Write down the current public version of the business name, primary contact details, website URL, operating hours and service area. Use an internally approved source rather than copying whichever listing appears first.

If the team does not have a source record, the business-details consistency guide includes a copy-and-paste template.

2. Compare the main public listings

Check the website, Google Business Profile and the other profiles customers are likely to see. Look for an old phone number, former email address, wrong website version, outdated hours, duplicate profile or a service area the business no longer covers.

The descriptions can vary, but shared facts should agree.

3. Read the website for service clarity

Ask someone who is not close to the website to read the homepage and main service pages. Can they quickly explain what the business does, who it helps and which regions it serves?

Use broad but truthful wording where appropriate: Fleurieu Peninsula, surrounding regions and regional South Australia should never imply coverage the team cannot practically deliver.

4. Check service-area wording

Compare the places named on the website with the actual job area and the Google profile. Remove locations that are no longer served and clarify important towns or regions that customers regularly ask about.

Do not create copied pages for every place name. The guide to service area pages for regional tradies explains when a dedicated page is useful.

5. Review the Google Business Profile

Check the real business name, primary category, additional categories, services, hours, service areas, address visibility and website link. Make sure the link opens the intended live page.

Do not add promotional words to the business name unless they are genuinely part of it. For the full profile review, use the Google Business Profile optimisation checklist.

6. Review genuine customer proof

Read recent reviews and owner responses.
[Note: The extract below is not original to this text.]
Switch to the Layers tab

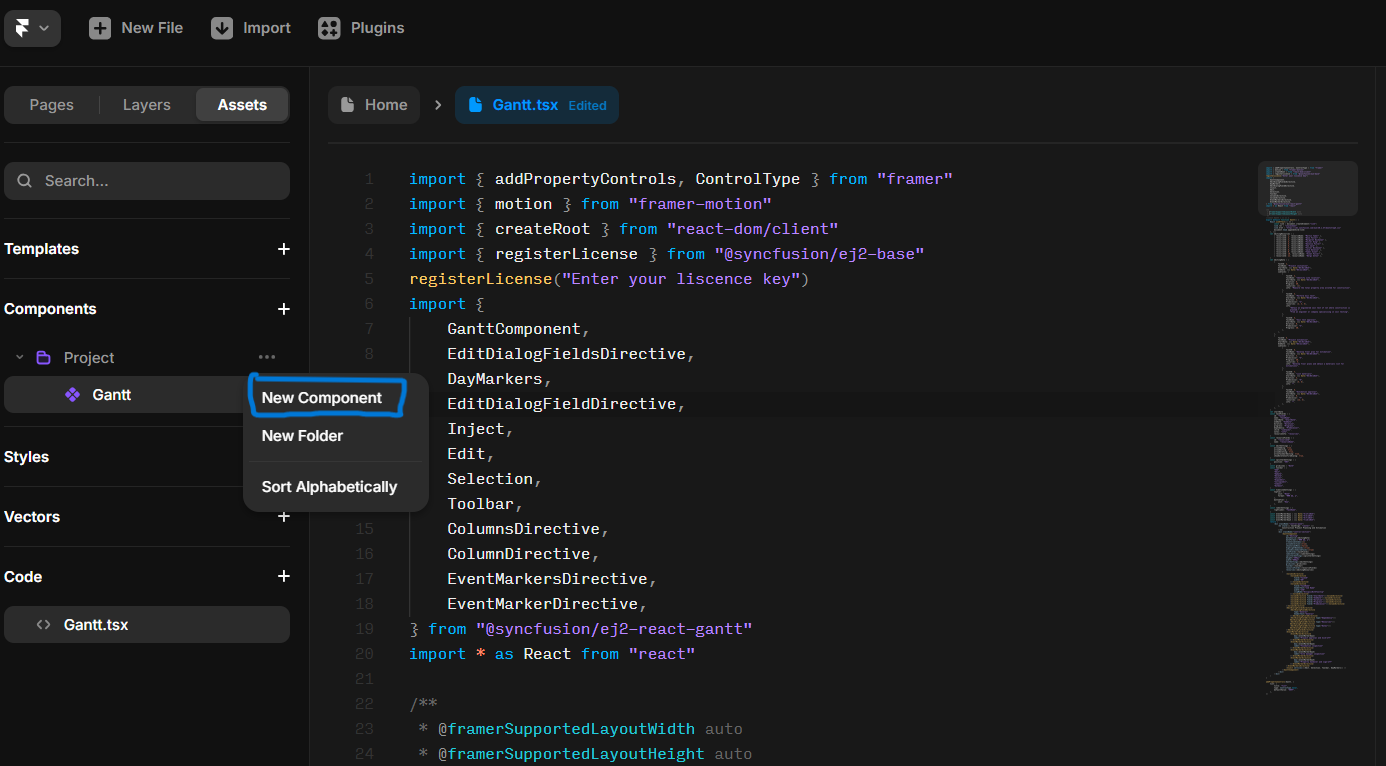pos(147,105)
Check that the saved review link still opens correctly and that the team’s request process asks for honest feedback without incentives, pressure or review gating.

If genuine reviews are quoted on the website, preserve their meaning and confirm any required permission before using names, screenshots or identifying details.

7. Follow the contact path

Start from the homepage, a main service page and the Google profile. Follow the path a customer would take to enquire. Confirm that buttons reach the correct destination and that the instructions are consistent.

Submit a safe test enquiry only through a process the business has approved. Verify that it reaches the responsible inbox or workflow and can be recognised as a test.

8. Run a mobile check

Use a real phone if possible. Check that the main text is readable, navigation works, contact actions are visible, forms fit the screen and no popup blocks the next step.

Keep the first enquiry proportionate. A long form may be reasonable for complex quoting, but it should explain why the information is needed. The enquiry-ready website guide provides a deeper review.

9. Confirm ownership and access

Internally confirm who controls the domain registrar, website hosting or content system, business email, Google Business Profile and important social accounts. Identify old staff or suppliers who retain unnecessary access and follow the business’s approved removal process.

Where available, use individual accounts and multi-factor authentication instead of one password shared across the team.

10. Check HTTPS and safe enquiry basics

Confirm that the live website uses https:// without certificate warnings. Check that enquiry forms do not request passwords, card or bank details, private customer lists or other information that is unnecessary for first contact.

Confirm that form notifications go to an approved address and that the business has a recovery or rollback path before website changes. These are practical basics, not a penetration test or a security guarantee. See website digital safety basics for scope and escalation guidance.

11. Record issues, owners and review dates

Turn each issue into a small task with an owner and a target review date. Record what changed and where, especially when several listings need the same correction.

This avoids a familiar problem: one person fixes Google while another later restores old details from an outdated document.

A simple monthly and quarterly routine

Monthly, spend a short scheduled session checking high-change items:

Quarterly, do the broader control check:

This cadence does not guarantee rankings or enquiries. Its purpose is to keep the public picture accurate and the operating responsibility clear.

Safety note: never publish or email passwords, recovery codes, login links, customer records or other private access information as part of this review.